The opposition against our maxim is not so much directed against it, as against the wrong application of it. Recognition is denied and the socalled sanctified ends are accorded only limited means, because there is lurking in the background the consciousness that these ends have only a relative holiness. On the other hand our defense of the maxim does not imply that the various nominally holy means and ends are sanctified because some authority, some scriptural statement, some reason or conscience, has declared them to be so, but only in so far as they answer the common end of all ends, the human welfare. Our maxim of ends does not at all teach that we should sacrifice love and truths to sanctified faith, but neither does it demand that we should sacrifice faith for love and truth. It merely states the fact that, whenever some superior end has been determined by sense perceptions or circumstances, all means contrary to that end are unholy, and that on the other hand means which are generally unholy may become temporarily and individually sanctioned by their relation to some momentary or individual welfare. Wherever peacefulness is actually in favor as a sanctified means, war is unholy. When, on the other hand, man seeks his salvation in war, then murder and incendiarism are holy means. In other words, our reason requires for a valid determination of that which is sanctified certain definite material conditions or facts as premises; it cannot determine the holy in general, not a priori, not philosophically in the old speculative way, but only in concrete cases, a posteriori, only empirically.

If we understand that human welfare is the end of all ends, the ideal of all means; if we furthermore dispense with all special determinations of this welfare, with all personal ideas of it, and recognize that it is different under different circumstances, then we understand at the same time that no means is sanctified beyond the sanctity of its end. No means, no action, is positively sanctified or makes for human welfare under all circumstances. According to circumstances and relations one and the same means may be good or bad. A thing is good only to the extent that its results are good, only to the extent that there is good in its end. Lying and cheating are bad only because they result injuriously for ourselves, because we do not wish to be lied to or cheated. But whenever a sanctified end is in question, the deceptive means used in lying and cheating are called tricks of war. If any one is firmly rooted in the goodness of chastity because he thinks it was ordained by God, we cannot discuss the matter with him. But if one honors virtue for the sake of virtue and abhors vice for the sake of vice, in other words, for their consequences, he admits that he sacrifices the lust of the flesh to the end of good health. In short, he admits that the means are sanctified by the end.

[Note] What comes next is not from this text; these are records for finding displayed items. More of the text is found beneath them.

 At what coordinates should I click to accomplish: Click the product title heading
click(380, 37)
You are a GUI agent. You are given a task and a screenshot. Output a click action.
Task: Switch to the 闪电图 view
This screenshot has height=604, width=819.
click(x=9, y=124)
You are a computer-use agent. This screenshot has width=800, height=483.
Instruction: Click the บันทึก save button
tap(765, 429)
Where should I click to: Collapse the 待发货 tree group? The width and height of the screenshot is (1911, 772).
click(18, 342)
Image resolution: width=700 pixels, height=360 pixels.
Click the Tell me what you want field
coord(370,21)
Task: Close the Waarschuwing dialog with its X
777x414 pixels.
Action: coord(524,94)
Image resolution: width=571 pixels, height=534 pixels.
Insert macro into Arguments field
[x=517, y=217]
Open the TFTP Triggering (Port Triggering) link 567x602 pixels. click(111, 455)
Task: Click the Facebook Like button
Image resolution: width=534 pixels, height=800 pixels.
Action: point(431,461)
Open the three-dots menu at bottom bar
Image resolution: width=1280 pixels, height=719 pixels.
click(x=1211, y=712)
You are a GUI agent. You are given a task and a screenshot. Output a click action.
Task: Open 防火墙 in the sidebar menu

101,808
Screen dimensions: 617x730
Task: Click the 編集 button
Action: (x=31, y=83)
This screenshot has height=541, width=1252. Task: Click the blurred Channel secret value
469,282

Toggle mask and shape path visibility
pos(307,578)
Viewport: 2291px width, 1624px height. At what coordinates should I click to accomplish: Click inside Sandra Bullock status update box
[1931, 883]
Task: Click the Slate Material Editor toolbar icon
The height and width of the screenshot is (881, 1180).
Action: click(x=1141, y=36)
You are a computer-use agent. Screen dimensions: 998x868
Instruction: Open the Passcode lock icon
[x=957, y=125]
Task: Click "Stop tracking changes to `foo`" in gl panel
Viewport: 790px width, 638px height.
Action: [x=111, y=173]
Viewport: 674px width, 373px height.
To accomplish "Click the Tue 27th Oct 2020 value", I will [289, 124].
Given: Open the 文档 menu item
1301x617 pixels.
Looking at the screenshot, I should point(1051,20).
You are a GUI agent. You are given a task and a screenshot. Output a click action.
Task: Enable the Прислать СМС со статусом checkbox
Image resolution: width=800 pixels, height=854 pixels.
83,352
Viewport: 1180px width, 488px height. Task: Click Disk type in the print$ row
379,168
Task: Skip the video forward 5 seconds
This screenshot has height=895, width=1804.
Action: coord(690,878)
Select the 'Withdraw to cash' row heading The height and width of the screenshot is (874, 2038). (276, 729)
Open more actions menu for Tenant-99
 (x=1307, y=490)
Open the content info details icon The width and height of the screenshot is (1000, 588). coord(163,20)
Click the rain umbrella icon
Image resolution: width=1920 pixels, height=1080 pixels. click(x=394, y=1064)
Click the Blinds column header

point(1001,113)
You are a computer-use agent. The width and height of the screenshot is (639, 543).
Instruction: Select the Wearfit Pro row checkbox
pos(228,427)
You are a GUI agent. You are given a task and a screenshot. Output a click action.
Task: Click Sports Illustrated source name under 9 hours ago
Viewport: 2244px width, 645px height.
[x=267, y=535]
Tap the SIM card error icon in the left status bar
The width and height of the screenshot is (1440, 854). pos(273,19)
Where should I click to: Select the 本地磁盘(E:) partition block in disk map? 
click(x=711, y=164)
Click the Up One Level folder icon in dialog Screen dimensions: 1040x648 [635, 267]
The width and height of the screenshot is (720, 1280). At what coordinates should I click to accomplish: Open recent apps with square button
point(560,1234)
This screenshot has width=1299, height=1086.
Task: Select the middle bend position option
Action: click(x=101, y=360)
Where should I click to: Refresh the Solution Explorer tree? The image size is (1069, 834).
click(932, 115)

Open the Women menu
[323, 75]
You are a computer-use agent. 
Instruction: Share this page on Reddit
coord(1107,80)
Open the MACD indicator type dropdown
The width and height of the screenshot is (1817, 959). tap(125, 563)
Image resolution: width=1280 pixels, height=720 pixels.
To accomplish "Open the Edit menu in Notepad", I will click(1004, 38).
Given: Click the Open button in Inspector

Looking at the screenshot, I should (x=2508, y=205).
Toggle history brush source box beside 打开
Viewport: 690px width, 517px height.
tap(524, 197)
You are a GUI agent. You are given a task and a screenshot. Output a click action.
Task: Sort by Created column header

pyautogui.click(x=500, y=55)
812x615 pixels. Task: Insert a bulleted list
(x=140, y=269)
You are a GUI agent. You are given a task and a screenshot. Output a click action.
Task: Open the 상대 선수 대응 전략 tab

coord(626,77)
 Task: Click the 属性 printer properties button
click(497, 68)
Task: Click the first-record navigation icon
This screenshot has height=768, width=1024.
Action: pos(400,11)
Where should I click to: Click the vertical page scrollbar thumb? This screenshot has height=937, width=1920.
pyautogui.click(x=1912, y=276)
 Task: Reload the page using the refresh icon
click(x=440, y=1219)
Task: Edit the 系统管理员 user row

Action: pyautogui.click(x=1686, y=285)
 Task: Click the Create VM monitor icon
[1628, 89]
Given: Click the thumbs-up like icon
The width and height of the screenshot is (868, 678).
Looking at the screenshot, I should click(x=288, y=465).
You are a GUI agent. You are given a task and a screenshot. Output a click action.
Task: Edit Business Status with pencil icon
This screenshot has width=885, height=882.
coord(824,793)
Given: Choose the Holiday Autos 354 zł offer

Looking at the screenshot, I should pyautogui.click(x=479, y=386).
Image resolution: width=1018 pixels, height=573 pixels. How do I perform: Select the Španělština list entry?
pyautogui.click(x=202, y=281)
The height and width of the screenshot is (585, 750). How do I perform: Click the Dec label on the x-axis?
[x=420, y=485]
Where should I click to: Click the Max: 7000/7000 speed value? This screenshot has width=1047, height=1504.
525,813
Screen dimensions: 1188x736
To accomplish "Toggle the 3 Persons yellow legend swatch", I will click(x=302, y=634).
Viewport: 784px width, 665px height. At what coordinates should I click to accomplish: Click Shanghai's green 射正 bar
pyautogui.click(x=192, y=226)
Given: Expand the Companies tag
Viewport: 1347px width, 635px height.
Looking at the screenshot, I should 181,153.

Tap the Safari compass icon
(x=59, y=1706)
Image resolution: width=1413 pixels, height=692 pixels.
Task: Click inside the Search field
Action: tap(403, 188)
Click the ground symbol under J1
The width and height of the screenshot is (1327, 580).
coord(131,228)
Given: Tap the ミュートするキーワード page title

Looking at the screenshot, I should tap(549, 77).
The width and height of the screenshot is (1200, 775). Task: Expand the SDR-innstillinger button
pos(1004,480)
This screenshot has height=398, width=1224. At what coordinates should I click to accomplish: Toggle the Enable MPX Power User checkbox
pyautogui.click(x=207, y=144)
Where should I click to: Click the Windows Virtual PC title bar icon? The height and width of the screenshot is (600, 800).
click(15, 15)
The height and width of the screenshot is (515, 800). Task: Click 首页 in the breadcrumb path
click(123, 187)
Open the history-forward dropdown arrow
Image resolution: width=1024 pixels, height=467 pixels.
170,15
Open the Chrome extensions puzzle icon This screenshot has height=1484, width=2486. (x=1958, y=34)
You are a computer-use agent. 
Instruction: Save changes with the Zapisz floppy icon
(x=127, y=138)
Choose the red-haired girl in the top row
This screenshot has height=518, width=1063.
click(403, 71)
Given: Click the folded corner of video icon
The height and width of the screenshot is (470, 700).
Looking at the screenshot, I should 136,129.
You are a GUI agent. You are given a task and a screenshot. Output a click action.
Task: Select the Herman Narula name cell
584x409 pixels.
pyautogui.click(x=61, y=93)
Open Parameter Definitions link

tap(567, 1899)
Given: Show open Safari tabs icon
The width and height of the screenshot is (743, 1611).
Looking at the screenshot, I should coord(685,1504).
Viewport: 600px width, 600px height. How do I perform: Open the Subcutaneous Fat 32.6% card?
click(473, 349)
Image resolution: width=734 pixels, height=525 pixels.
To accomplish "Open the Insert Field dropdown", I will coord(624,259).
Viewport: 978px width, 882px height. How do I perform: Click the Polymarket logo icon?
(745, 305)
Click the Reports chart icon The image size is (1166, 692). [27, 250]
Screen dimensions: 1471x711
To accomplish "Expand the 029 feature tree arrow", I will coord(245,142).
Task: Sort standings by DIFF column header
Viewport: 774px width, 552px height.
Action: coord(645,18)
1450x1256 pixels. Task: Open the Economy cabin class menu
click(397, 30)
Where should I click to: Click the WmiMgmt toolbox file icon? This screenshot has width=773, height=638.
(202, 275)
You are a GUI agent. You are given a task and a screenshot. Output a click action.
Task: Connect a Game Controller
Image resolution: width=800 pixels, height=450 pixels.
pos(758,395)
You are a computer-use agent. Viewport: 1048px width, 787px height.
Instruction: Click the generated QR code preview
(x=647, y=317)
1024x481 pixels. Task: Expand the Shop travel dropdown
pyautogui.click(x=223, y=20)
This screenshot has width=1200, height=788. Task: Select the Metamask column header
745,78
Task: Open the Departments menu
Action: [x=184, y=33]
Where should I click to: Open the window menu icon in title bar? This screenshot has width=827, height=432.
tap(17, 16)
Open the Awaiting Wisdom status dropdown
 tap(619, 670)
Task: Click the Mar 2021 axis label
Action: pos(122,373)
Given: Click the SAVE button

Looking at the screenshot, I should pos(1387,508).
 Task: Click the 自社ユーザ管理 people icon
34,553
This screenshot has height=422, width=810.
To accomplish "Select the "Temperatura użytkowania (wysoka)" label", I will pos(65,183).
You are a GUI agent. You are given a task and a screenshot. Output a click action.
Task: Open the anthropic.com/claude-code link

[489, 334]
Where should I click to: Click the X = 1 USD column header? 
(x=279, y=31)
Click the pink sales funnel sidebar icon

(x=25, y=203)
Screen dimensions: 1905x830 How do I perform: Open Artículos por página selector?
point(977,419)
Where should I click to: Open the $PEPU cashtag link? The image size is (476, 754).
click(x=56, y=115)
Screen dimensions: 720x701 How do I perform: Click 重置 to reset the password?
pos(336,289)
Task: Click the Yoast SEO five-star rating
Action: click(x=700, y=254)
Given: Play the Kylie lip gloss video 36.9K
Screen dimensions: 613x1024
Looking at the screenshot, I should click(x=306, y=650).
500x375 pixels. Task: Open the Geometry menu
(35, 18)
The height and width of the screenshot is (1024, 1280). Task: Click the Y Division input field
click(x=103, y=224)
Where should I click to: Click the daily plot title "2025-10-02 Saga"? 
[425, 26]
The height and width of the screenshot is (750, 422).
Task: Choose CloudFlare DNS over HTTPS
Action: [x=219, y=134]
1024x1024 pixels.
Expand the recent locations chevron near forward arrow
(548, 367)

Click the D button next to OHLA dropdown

In the Christian conception of the world, the commandments of its religion are absolutely good for all time, they are considered good because Christian revelation declares them to be so. This conception does not know that, for instance, its acme of virtue, the specifically Christian virtue of abstemiousness, received its value only by contrast with corrupt heathenish licentiousness, but that it is not a virtue when compared to reasonable and normal satisfaction of material needs. It deals with certain means which it calls indiscriminately good without any relation to their ends, and others which it calls indiscriminately bad in the same absolute way. And for this reason, it opposes the above named maxim.